**TEXT PROVIDED**.

Stewart tells attendees at Snow College meeting that nation’s fiscal problems are getting worse

Congressman Chris Stewart (center) talks with Ephraim city council members Richard Wheeler (left), John Scott and Margie Anderson.

Stewart tells attendees at Snow College meeting that nation’s fiscal problems are getting worse


By Suzanne Dean




EPHRAIM—Rep. Chris Stewart told a town meeting at Snow College last week that the nation’s fiscal problems, the issue that motivated him to run for Congress in 2012, are getting worse.

He also blamed the Senate filibuster rule for legislation passed in the House failing to reach the president’s desk. He called the rule and its consequences “undemocratic,” but said there is sentiment in the Senate to change it.

The meeting at the Noyes Building, which had below-average attendance for a town meeting, undoubtedly because it coincided with a snowstorm, was the last of eight town halls Stewart held in Southern Utah on Tuesday Feb. 19 and Wednesday Feb. 20. He was scheduled to hold three more the next day on the Wasatch Front.

“We started in Dixie and will end in Davis,” the congressman said.

Stewart, a Republican, represents the 2nd District, which takes in Sanpete County from Pigeon Hollow Junction south as well as nine counties in central and southern Utah.

The congressman, who was just elected to his fourth term, said when he ran for office, the budget deficit (shortfall for a single year) was $1.4 trillion.

(Stored data entries)
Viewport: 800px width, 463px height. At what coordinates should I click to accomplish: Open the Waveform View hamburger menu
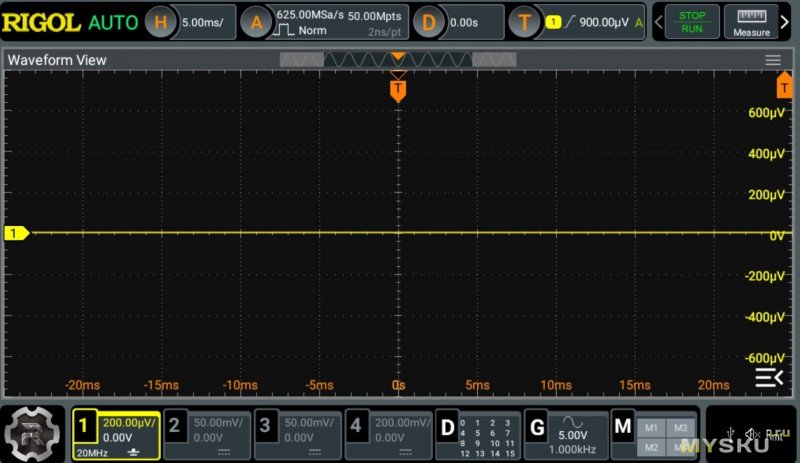(x=773, y=60)

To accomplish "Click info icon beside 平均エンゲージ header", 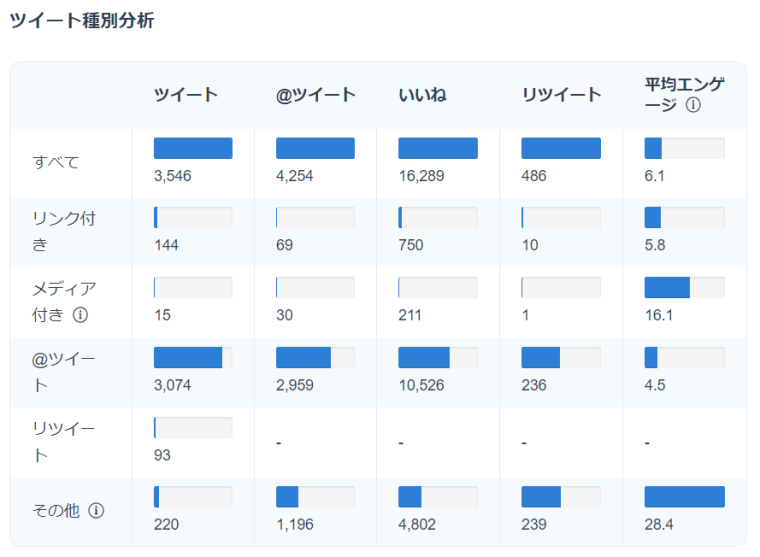I will (x=693, y=104).
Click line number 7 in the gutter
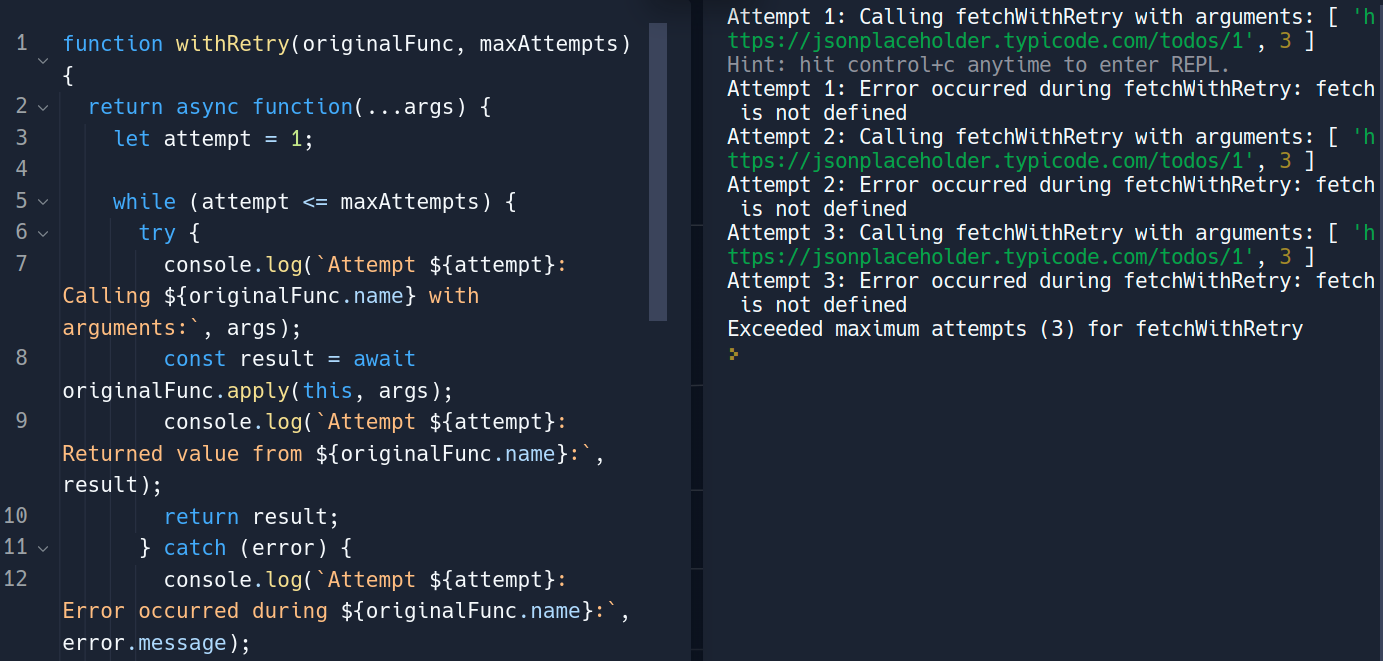The width and height of the screenshot is (1383, 661). click(22, 264)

**WORK ORDER 1**. From the article on Chris Stewart's Snow College town meeting, reproduce the passage starting with "By Suzanne Dean" and going on through "the Wasatch Front.".
**WORK ORDER 2**. Resume the article on Chris Stewart's Snow College town meeting after its final sentence.

**TASK RESPONSE 1**.
By Suzanne Dean




EPHRAIM—Rep. Chris Stewart told a town meeting at Snow College last week that the nation’s fiscal problems, the issue that motivated him to run for Congress in 2012, are getting worse.

He also blamed the Senate filibuster rule for legislation passed in the House failing to reach the president’s desk. He called the rule and its consequences “undemocratic,” but said there is sentiment in the Senate to change it.

The meeting at the Noyes Building, which had below-average attendance for a town meeting, undoubtedly because it coincided with a snowstorm, was the last of eight town halls Stewart held in Southern Utah on Tuesday Feb. 19 and Wednesday Feb. 20. He was scheduled to hold three more the next day on the Wasatch Front.

**TASK RESPONSE 2**.
Through “sequestration,” automatic budget cuts, the deficit came down to $470 billion, he said. But the cuts were “done almost entirely on the backs of defense and discretionary spending.”

He passed out a handout showing that the projected 2019 budget deficit is $897 billion. And if trends continue, the deficit will be $1.4 trillion in 2029.

Currently, interest on the debt is $383 billion, but by 2029, it will reach $1 trillion, he said.

Stewart, a former Air Force pilot, said mandatory spending for social security, Medicare, Medicaid and interest on the national debt has cut into military readiness.

He said the Air Force had gone from more than 150 fighter squadrons to 57. He said other countries sometimes complain about U.S. dominance, and the United States sometimes complains about the cost of defending our allies.

“But if we don’t lead,” he said, “Vladimir Putin will.”

Stewart, who is on the House Appropriations Committee, said the committee held 72 hearings last session on spending bills. The full House passed many of those bills.

But in recent years, when appropriation bills originating the House get to the Senate, they die, presumably because they couldn’t garner the two-third votes required to stop a filibuster if a senator mounted one.

So at the end of the fiscal year, Stewart said, with agencies about to run out of money, both houses pass continuing resolutions to authorize spending at the level of the previous fiscal year.

Likewise, numerous non-spending bills, including bipartisan measures the House passed overwhelmingly, often get no action in the Senate, he said.

“Until we fix the filibuster,” he said, the pattern will continue and there will be more government shutdowns.

“We’ve never accomplished anything on a policy basis by a shutdown,” he said. During the last shutdown, “my day was an unending conversation with people affected by the shutdown.”

However, he said he was proud of two legislative accomplishments. One was passage by both houses of a bill permitting permanent sterilization of wild horses.

“I grew up farming and ranching,” he said. “I love these animals.”

Yet because of overpopulation and the resulting overgrazing on the west desert of Utah, wild horses and other wildlife were staving.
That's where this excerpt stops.